The Positive Prevention Plus curriculum had contained an 18-page lesson on gender and sexual orientation that defined several LGBTQ+ terms, including intersex, gender non-conformity and gender binary.

The lesson discussed anti-LGBTQ+ bias and discrimination and their effects. The lesson also said students should learn that it’s just as normal for girls to be assertive and good at sports as it is for boys to be nurses and express emotion, and that there is no one way to express gender roles.

Meanwhile, no part of Cajon Valley’s current sexual education curriculum — including its teacher guides, student handouts and slide presentations — defines, discusses or mentions the terms lesbian, gay, bisexual, transgender or queer, or any related terms or topics.

The one place where it suggests the existence of different sexual orientations is a PowerPoint slide that states nobody should feel unsafe or excluded because of their gender, gender identity, gender expression or sexual orientation, as well as religion, race or ethnicity, nationality and disability.

The note for that slide instructs teachers to “emphasize the idea that regardless of identity everyone deserves to be recognized and respected. The bulleted list represents protected groups by the state of California.”

The state also reprimanded Cajon Valley because there is no evidence that the district’s actual instruction, beyond its written curriculum, teaches about gender, gender identity and gender expression.

Cajon Valley’s current curriculum defines “gender” as “a person’s biological sex, male (XX chromosomes), and female (XY chromosomes).” Minshew said the XX and XY were mismatched due to typographical errors.

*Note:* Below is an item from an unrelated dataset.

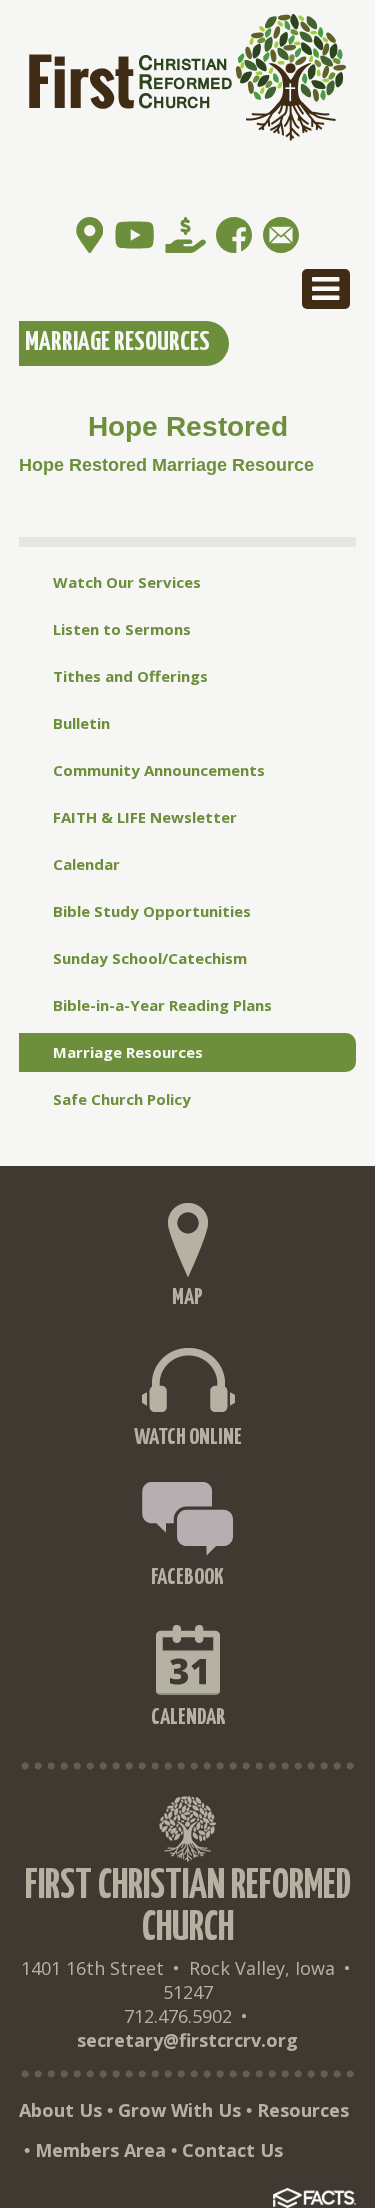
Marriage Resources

Cajon Valley’s equation of gender with “biological sex” differs from the definition agreed upon by major health and medical associations and language authorities, such as the Merriam-Webster dictionary, World Health Organization, National Institutes of Health, American Psychological Association and Associated Press Stylebook. Gender is generally defined as the cultural, social and behavioral constructs and norms typically associated with one sex.

The curriculum materials do not discuss negative gender stereotypes and do not mention same-sex relationships.

Cajon Valley has visual examples of same-sex relationships in the sexual health curriculum that is offered only for students with disabilities, Minshew said. But those examples are not in the district’s sexual health curriculum for general education students.

The state ordered Cajon Valley to show specific evidence, by Jan. 1, that its curricular materials contain the required components they’re now missing.

By March 15, the district must prove teachers have received training in a curriculum that satisfies the state requirements. And by June 30, it must provide evidence that actual instruction contained them.

Cajon Valley can appeal the state department’s investigation report in writing within 30 days of the department’s letter. The district has not said whether it will do so.